* DESCRIPTION OF THE TASK *
Omit the images. Restate all of the records word for word.
:::
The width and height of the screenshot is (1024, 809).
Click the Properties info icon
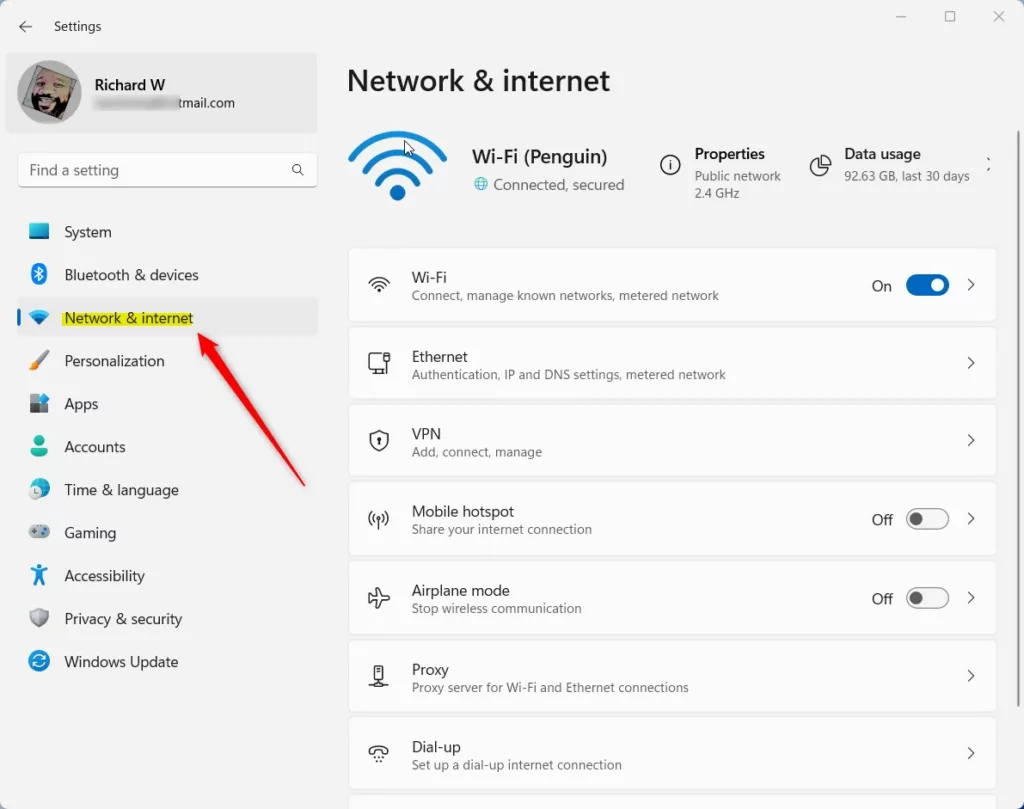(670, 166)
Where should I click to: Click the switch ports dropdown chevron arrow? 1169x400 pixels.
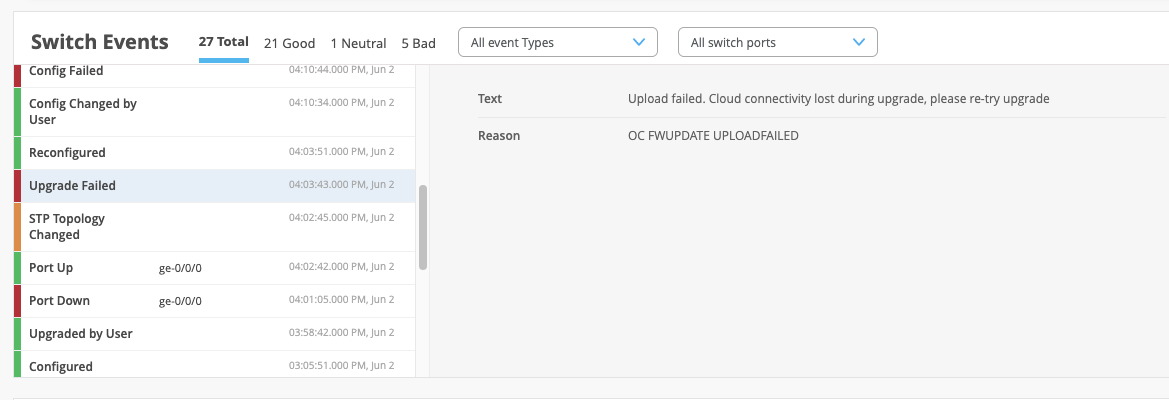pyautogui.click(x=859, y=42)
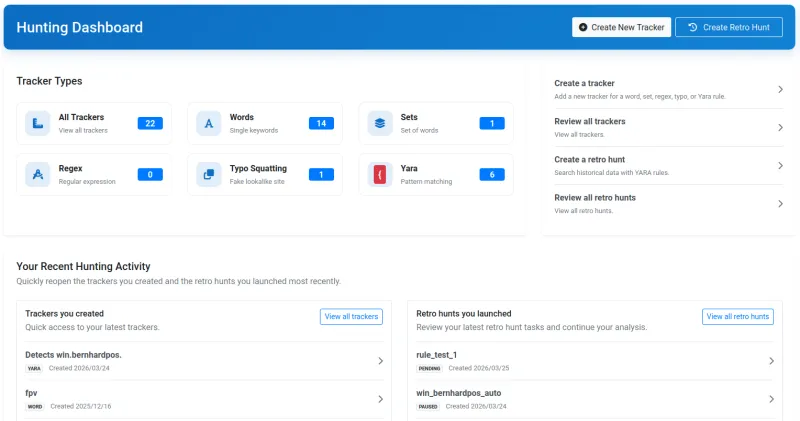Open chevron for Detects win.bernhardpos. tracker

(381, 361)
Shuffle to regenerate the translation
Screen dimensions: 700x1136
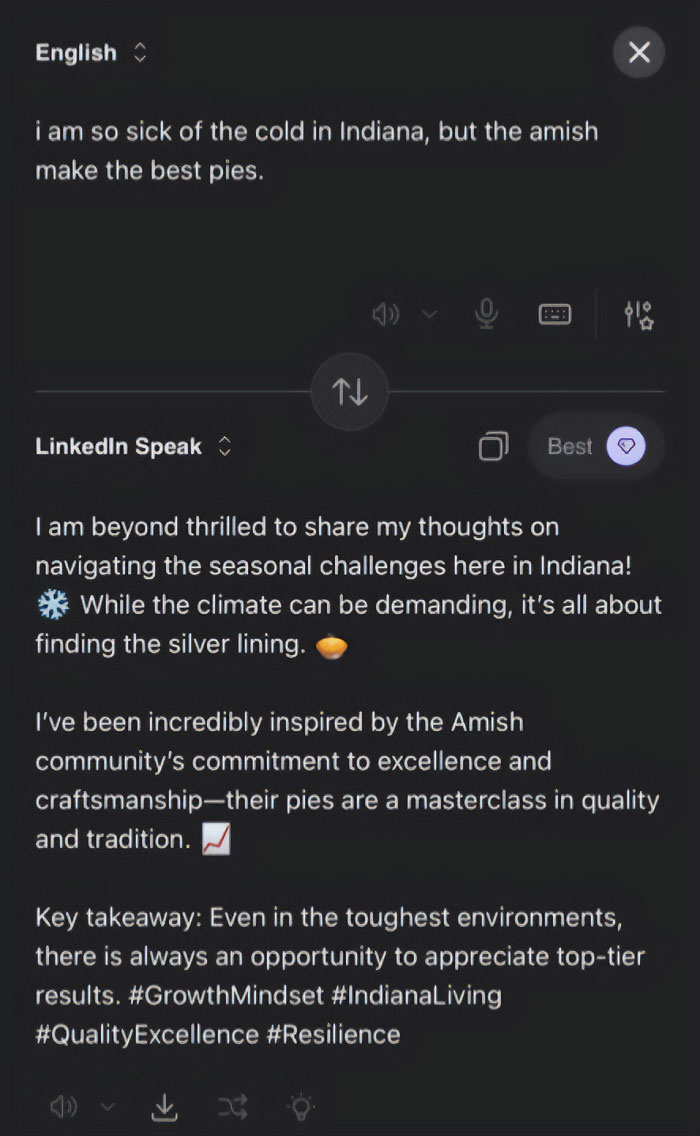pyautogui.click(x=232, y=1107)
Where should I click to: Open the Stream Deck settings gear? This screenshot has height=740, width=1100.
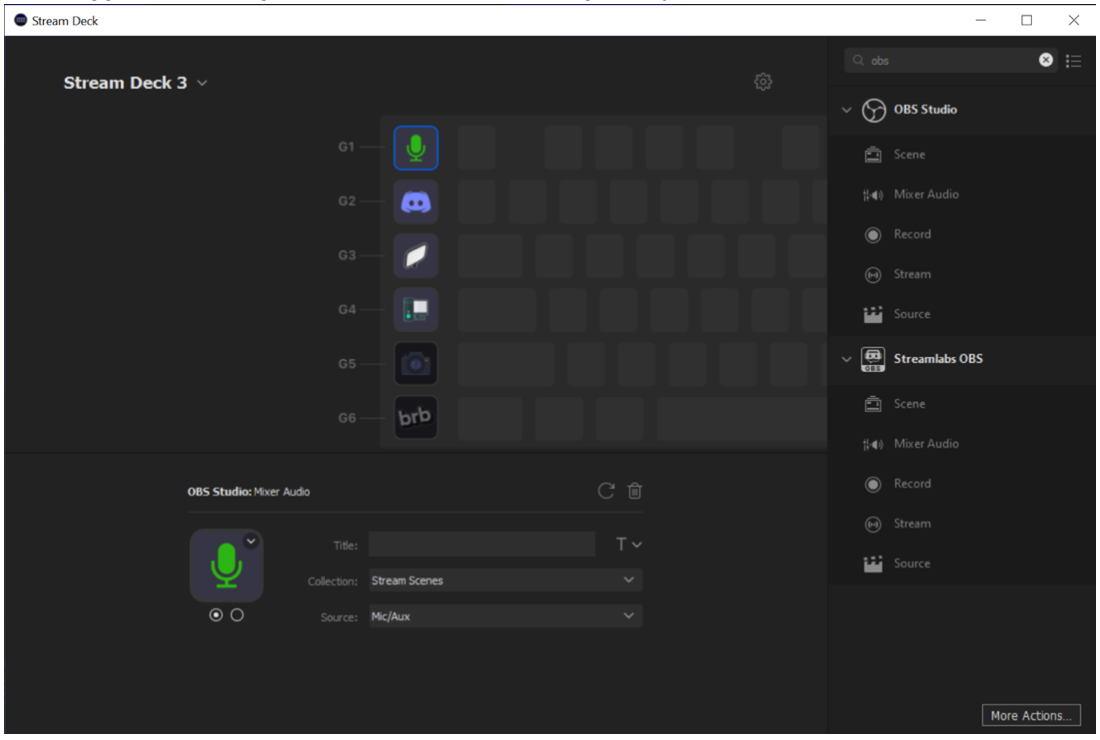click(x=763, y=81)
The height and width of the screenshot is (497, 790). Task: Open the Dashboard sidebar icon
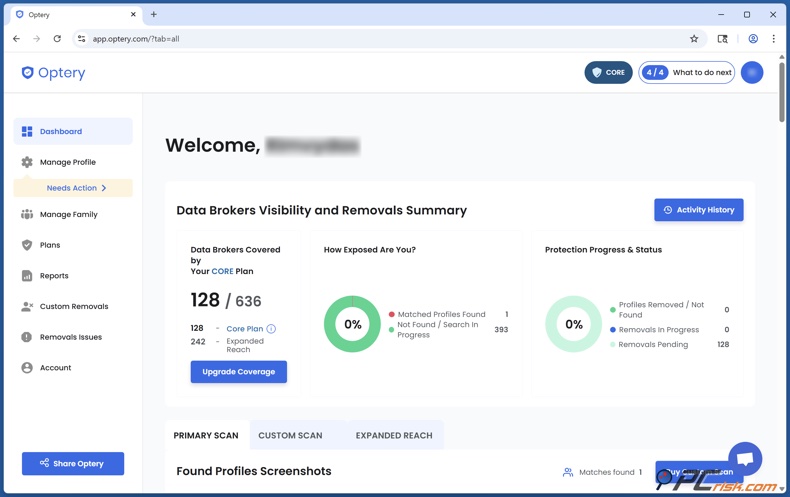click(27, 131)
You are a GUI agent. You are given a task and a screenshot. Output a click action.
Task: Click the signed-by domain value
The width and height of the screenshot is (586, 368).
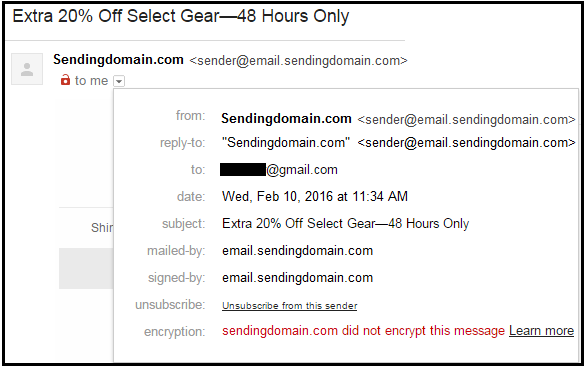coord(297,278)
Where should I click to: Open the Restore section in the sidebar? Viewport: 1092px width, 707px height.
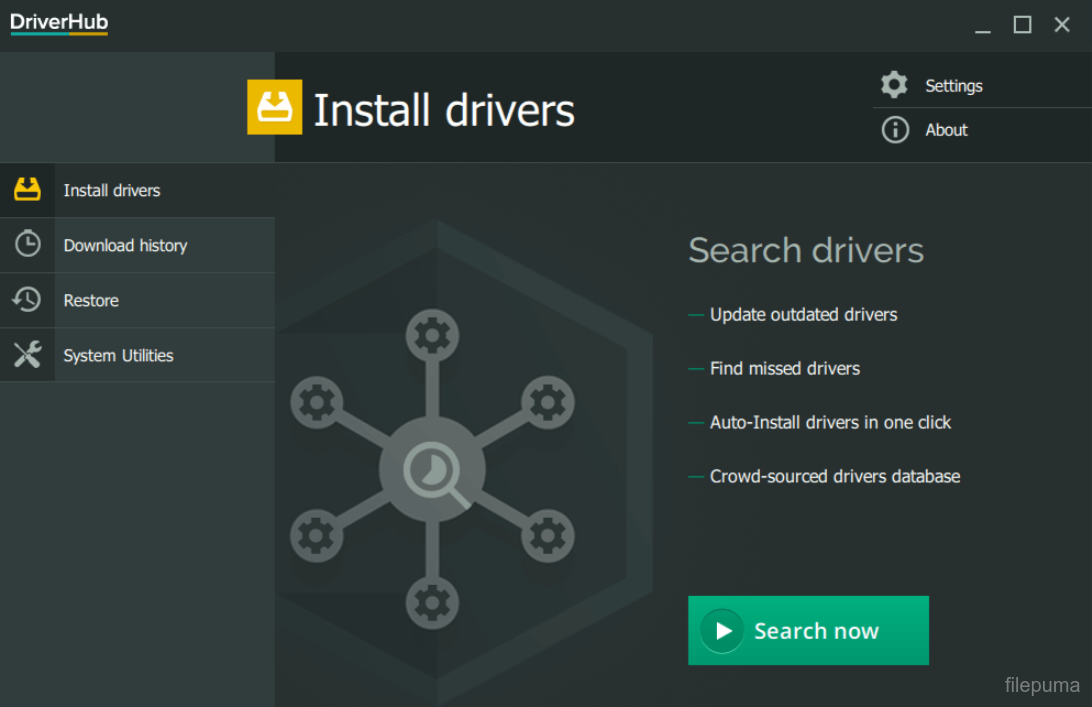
:::
* EXPECTED ANSWER *
The width and height of the screenshot is (1024, 809).
Click the Properties info icon
(670, 166)
Where should I click to: Click the switch ports dropdown chevron arrow? 1169x400 pixels.
pyautogui.click(x=859, y=42)
Open chevron for Detects win.bernhardpos. tracker

(381, 361)
Shuffle to regenerate the translation
Screen dimensions: 700x1136
pyautogui.click(x=232, y=1107)
Where should I click to: Open the Stream Deck settings gear? This screenshot has height=740, width=1100.
click(x=763, y=81)
The height and width of the screenshot is (497, 790). Task: Open the Dashboard sidebar icon
click(27, 131)
You are a GUI agent. You are given a task and a screenshot. Output a click action.
Task: Click the signed-by domain value
The width and height of the screenshot is (586, 368).
coord(297,278)
Where should I click to: Open the Restore section in the sidebar? Viewport: 1092px width, 707px height.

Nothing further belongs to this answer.